Likewise there’s a stage that sees you checking out goods at a supermarket, and the final one is a giant horse. You’re presented a tin of black and white stripey paint, which I spent far too long trying to pick up and tip over the horse before I realised you could just dip the bat in and paint the damn thing. Simple solutions.
But equally, there are some incredibly fiddly activities that made me swear. Steering paper airplane with a huge joystick you have to “grip” with baseball bats is annoying. Though nothing outstay its welcome. Activities are over in minutes and you’re onto the next one, the downside of which is that you can rattle through everything on offer pretty quickly. New chapters are coming, which is a good thing because What the Bat has the potential to be super, super weird, and most of what’s here doesn’t lean quite weird enough.
Although, there are stages that need you to tune your TV using antenna strapped to your bats, or fix the plumbing in your bathroom using, well, you guessed it. There’s not a problem in this world that can’t be fixed by the liberal application of baseball bats.

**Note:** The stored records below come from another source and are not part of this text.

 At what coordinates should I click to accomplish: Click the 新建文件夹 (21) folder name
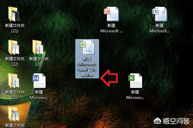coord(14,28)
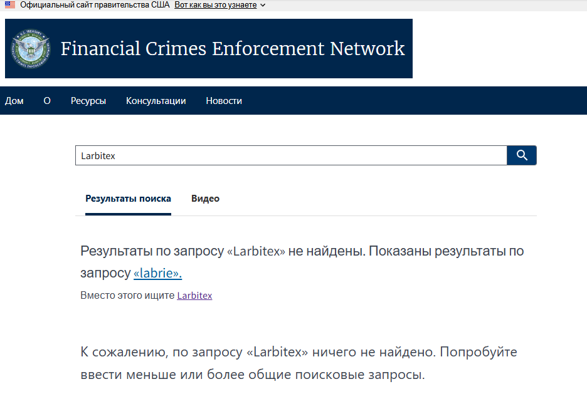Viewport: 587px width, 394px height.
Task: Click the magnifying glass search button
Action: pos(522,155)
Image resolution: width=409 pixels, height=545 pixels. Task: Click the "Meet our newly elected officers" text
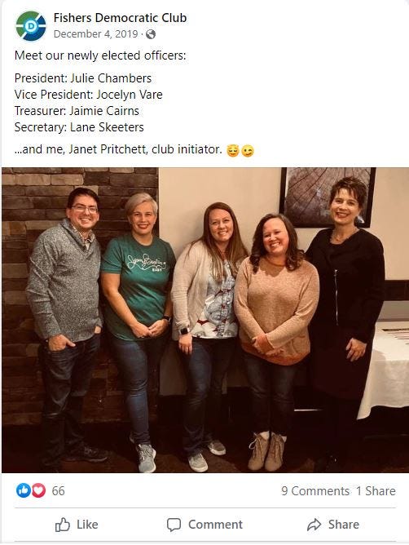[x=100, y=55]
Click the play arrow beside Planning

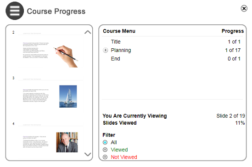click(105, 50)
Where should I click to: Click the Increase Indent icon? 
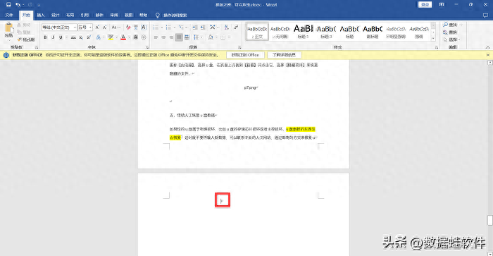point(203,28)
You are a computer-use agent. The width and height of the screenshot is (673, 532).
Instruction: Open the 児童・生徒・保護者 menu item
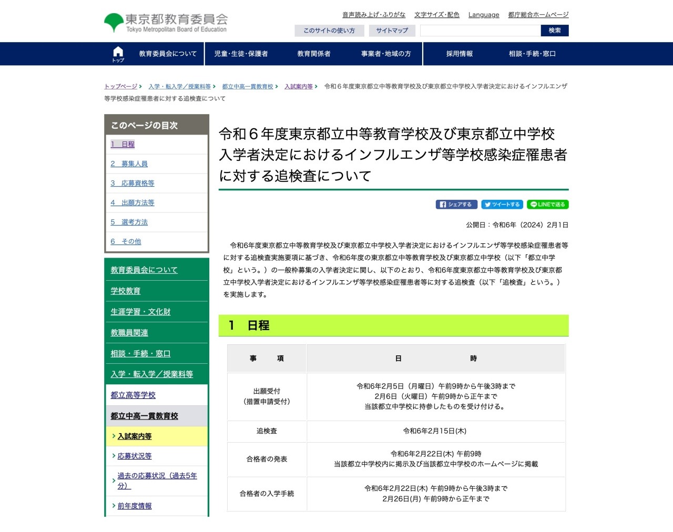click(x=241, y=54)
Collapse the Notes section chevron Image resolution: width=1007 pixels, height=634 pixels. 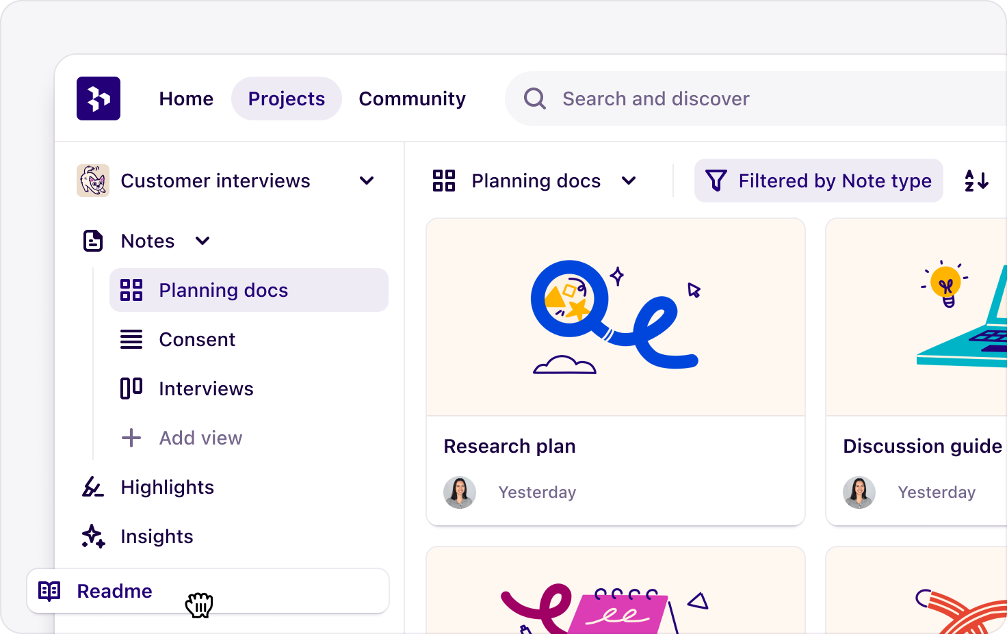(x=202, y=241)
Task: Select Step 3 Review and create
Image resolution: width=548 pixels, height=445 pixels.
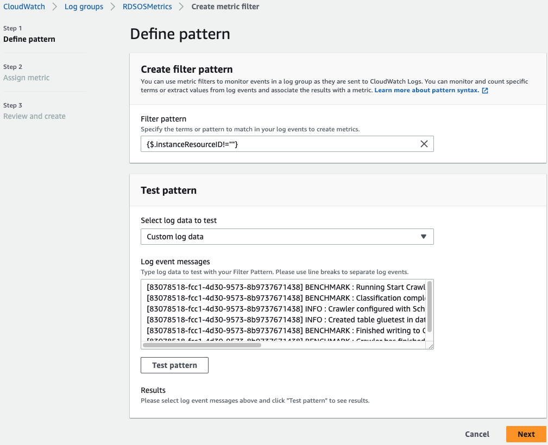Action: coord(34,116)
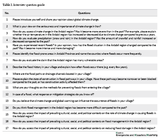Click question 12 about mitigation strategies
Viewport: 160px width, 139px height.
pyautogui.click(x=53, y=94)
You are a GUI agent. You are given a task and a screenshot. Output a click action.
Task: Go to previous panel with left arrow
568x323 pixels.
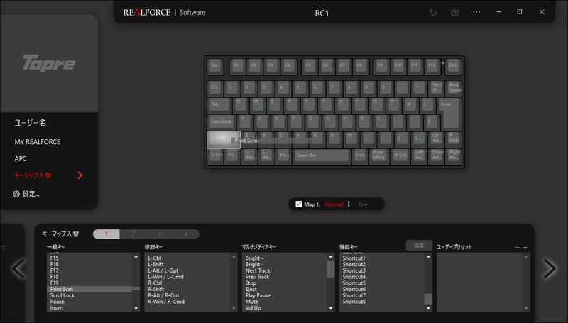pyautogui.click(x=18, y=268)
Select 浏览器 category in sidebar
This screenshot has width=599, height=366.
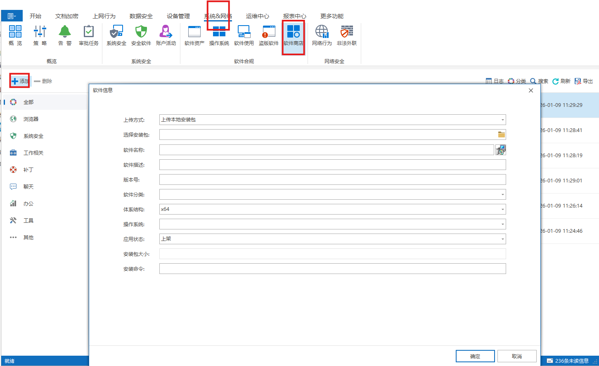coord(31,119)
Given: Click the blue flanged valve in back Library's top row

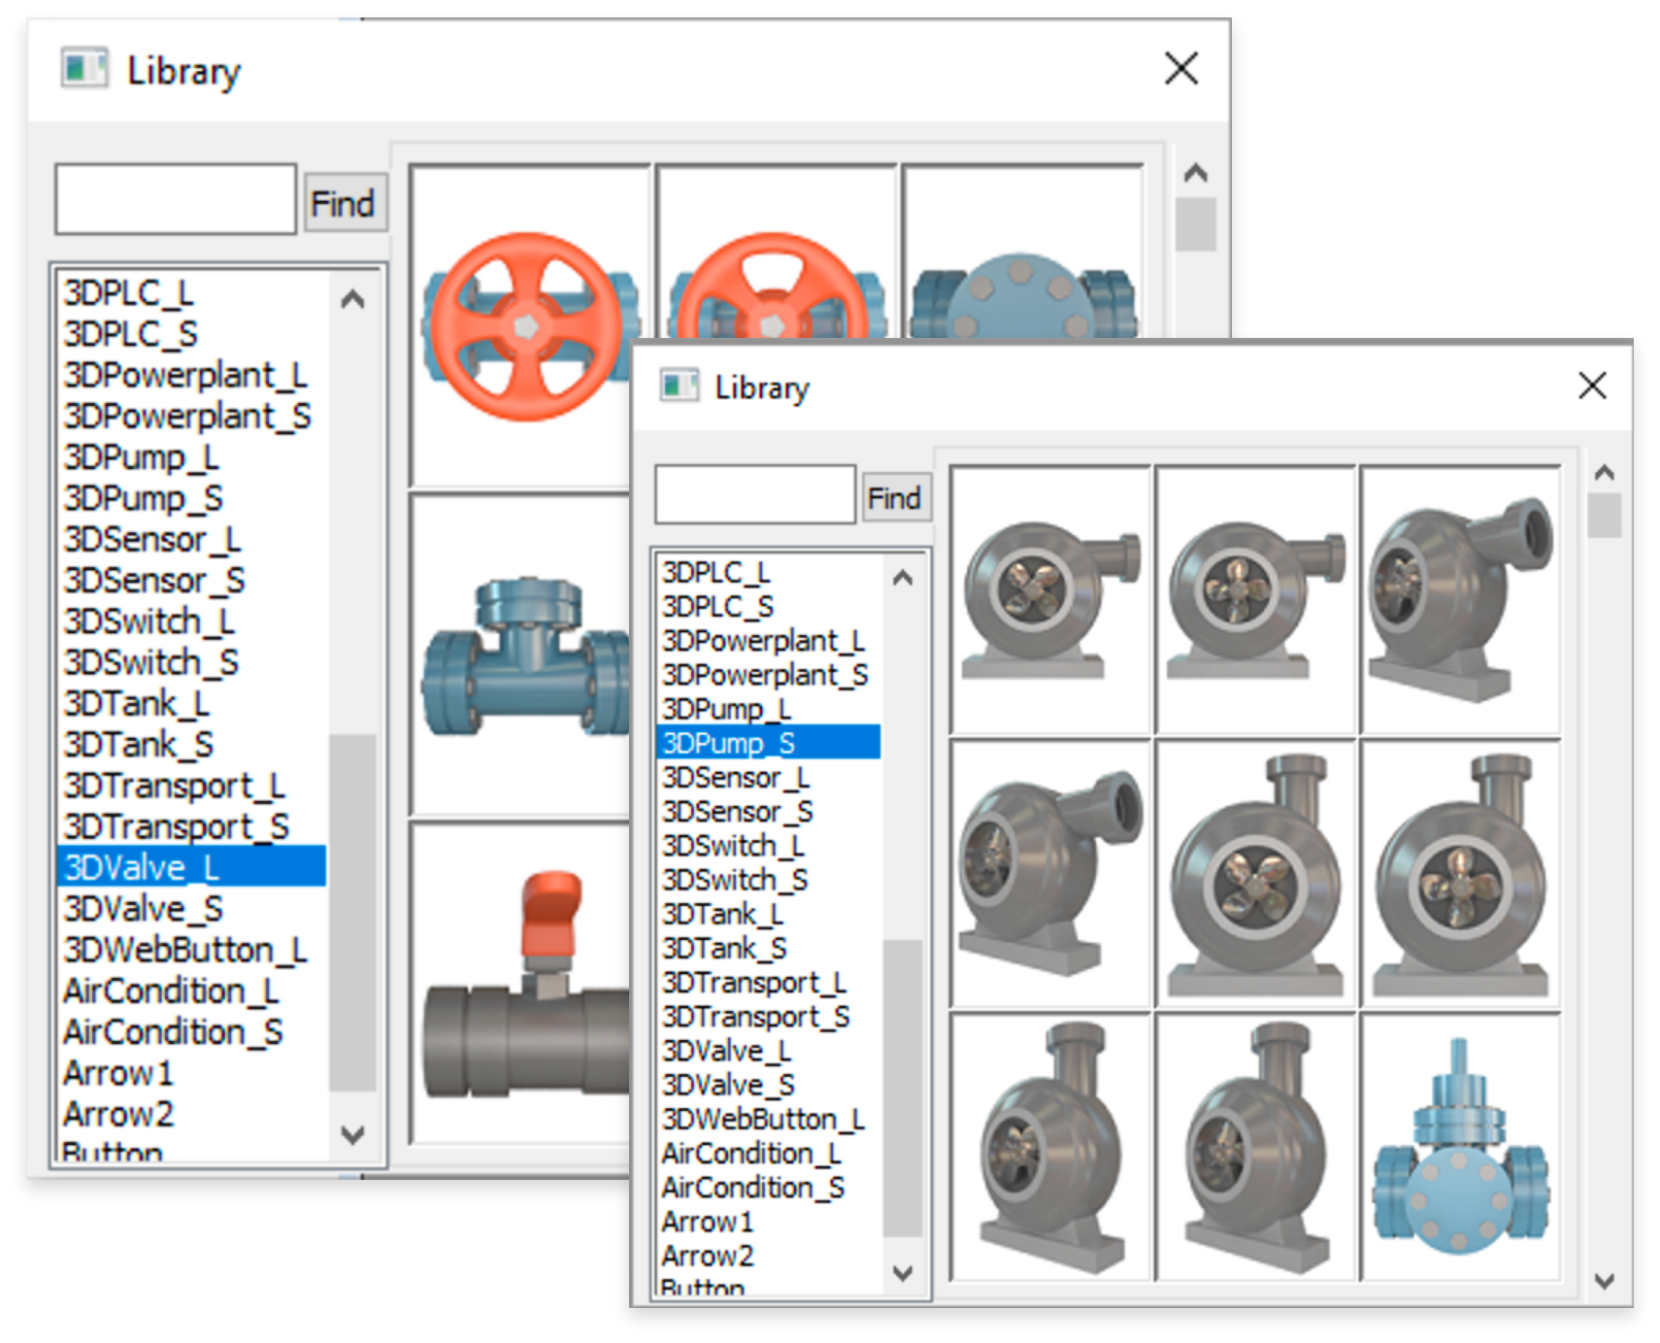Looking at the screenshot, I should [1021, 291].
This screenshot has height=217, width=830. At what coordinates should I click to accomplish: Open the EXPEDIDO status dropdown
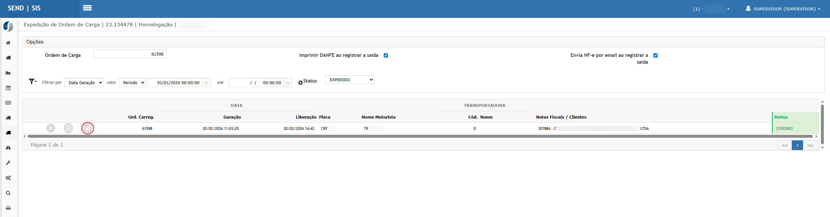pos(350,80)
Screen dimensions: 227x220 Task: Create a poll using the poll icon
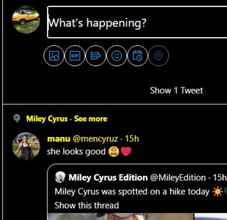pos(95,56)
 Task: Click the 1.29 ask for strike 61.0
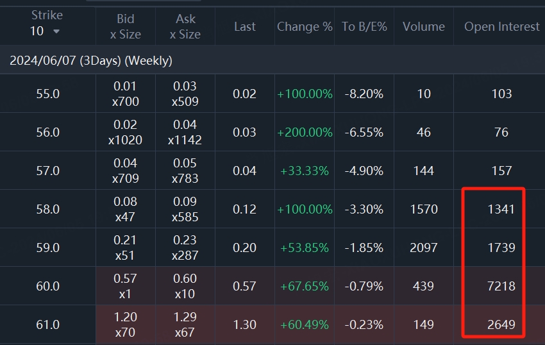185,318
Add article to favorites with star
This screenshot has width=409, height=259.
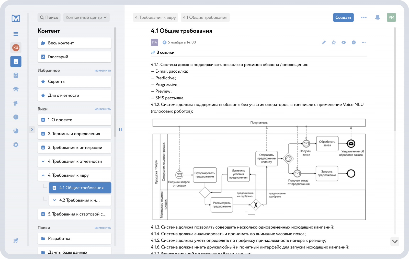(334, 42)
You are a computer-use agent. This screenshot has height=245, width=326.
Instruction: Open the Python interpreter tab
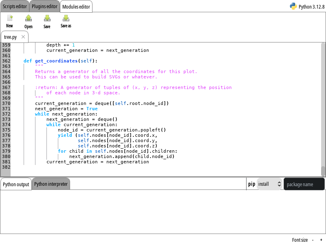click(x=51, y=184)
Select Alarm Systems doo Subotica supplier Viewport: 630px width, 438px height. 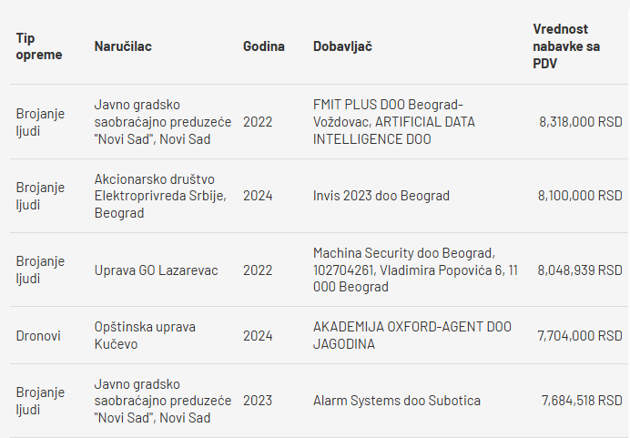coord(397,401)
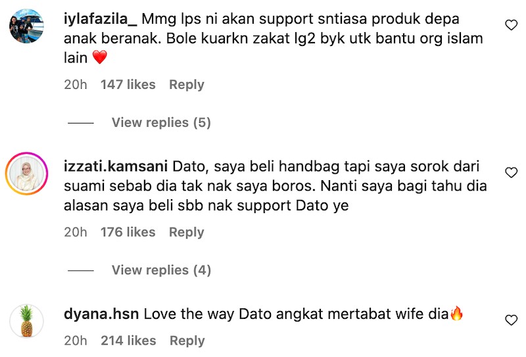View the 214 likes list
This screenshot has width=526, height=357.
128,341
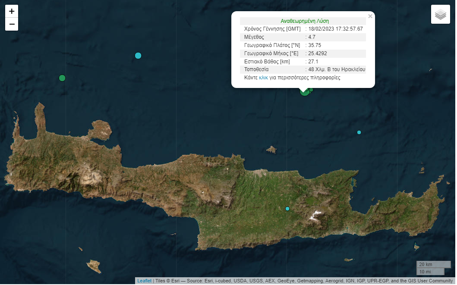Screen dimensions: 457x285
Task: Close the earthquake details popup
Action: click(370, 16)
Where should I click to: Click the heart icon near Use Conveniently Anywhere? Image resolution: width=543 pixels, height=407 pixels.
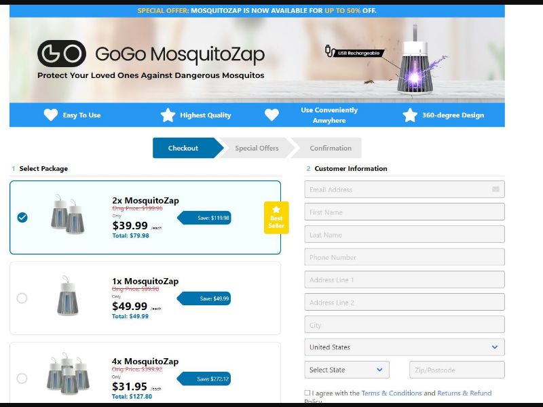tap(272, 115)
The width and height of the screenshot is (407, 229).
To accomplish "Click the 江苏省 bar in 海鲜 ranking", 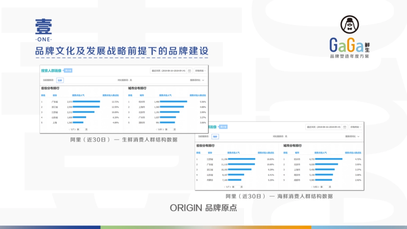I will click(241, 159).
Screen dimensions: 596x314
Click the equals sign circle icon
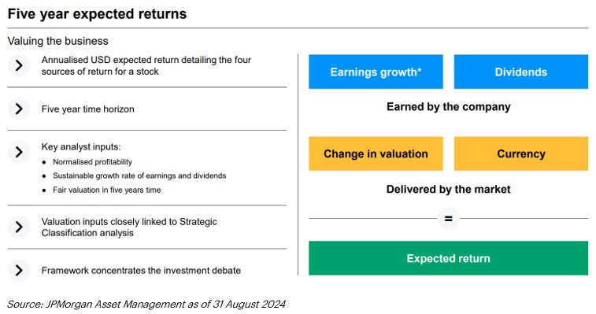coord(449,219)
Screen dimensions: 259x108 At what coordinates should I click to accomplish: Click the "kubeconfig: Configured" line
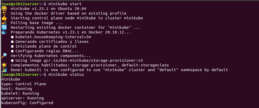[27, 103]
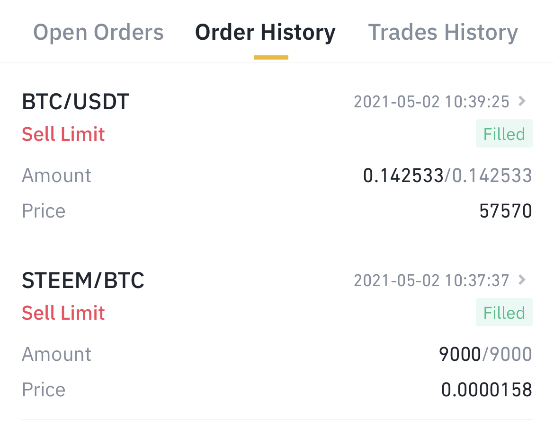Click the Filled badge on STEEM/BTC order

[504, 313]
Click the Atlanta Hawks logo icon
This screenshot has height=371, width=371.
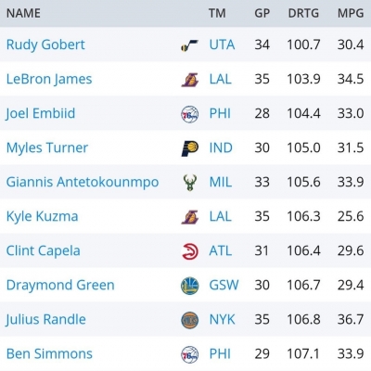(189, 251)
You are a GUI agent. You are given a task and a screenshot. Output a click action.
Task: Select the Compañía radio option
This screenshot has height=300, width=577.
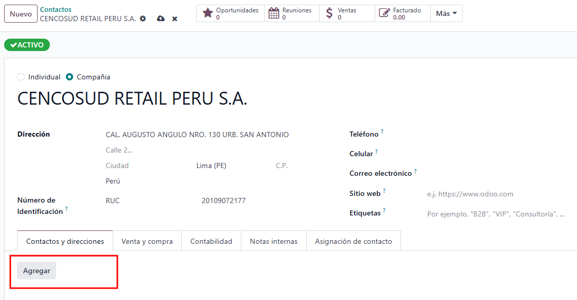click(69, 77)
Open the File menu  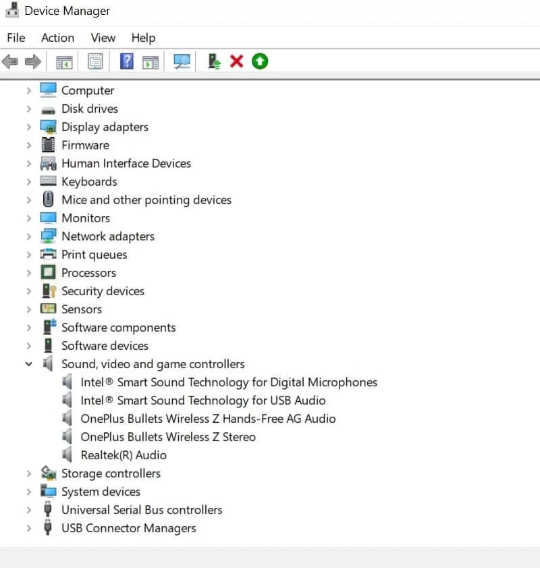coord(16,38)

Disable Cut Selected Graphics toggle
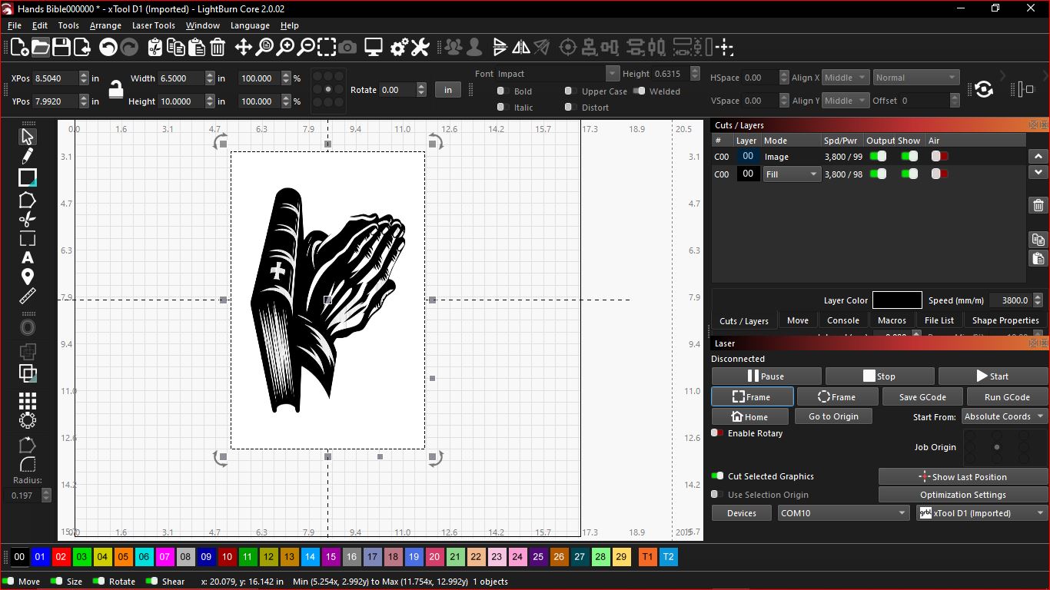(x=716, y=476)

Which makes it all the odder that my favourite moments were the ones where I just got to summon a baseball and smack it at things. There’s a simple catharsis to breaking stuff or knocking stuff over, and What the Bat is weirdly stingy with it. After a few stages spent swearing into the void while trying to put bread in a toaster with two wobbly, imprecise baseball bats strapped to your mitts, you’ll be crying out to belt a ball at some fucker’s face. The big blue elephant is present in most stages and he’s begging for a high-speed baseball up the trunk.
The aesthetic is colourful but very simple, low detail and mostly uncluttered. Which can also be said of the soundtrack, composed as it is of largely inoffensive background muzak.
Like What the Golf, What the Bat is all about the gameplay, and mostly hits the mark despite some genuine irritations. It’s far from repetitive, but I found myself longing for the simplicity of knocking trophies off shelves or tree branches versus trying to paint pictures with the end of a wooden bat, but maybe that says more about me than the game. I don’t even want to analyse why I felt an overpowering need to break every window I could see or why I spent so long trying to see if I could engineer a pile-up crash outside the cat cafe.
Either way, What the Bat is a decent craic if you’re just after a game to kill half an hour. It is fun, for the most part, and its inoffensive humour and variety make for a colourful and unpredictable play session every time.
Colourful aesthetic
Some inventive games
Not particularly precise
Some games are very fiddly
Needs a quick restart button
What the Bat is fun if you just want to kill half an hour, and its humour and variety make it colourful and unpredictable every time.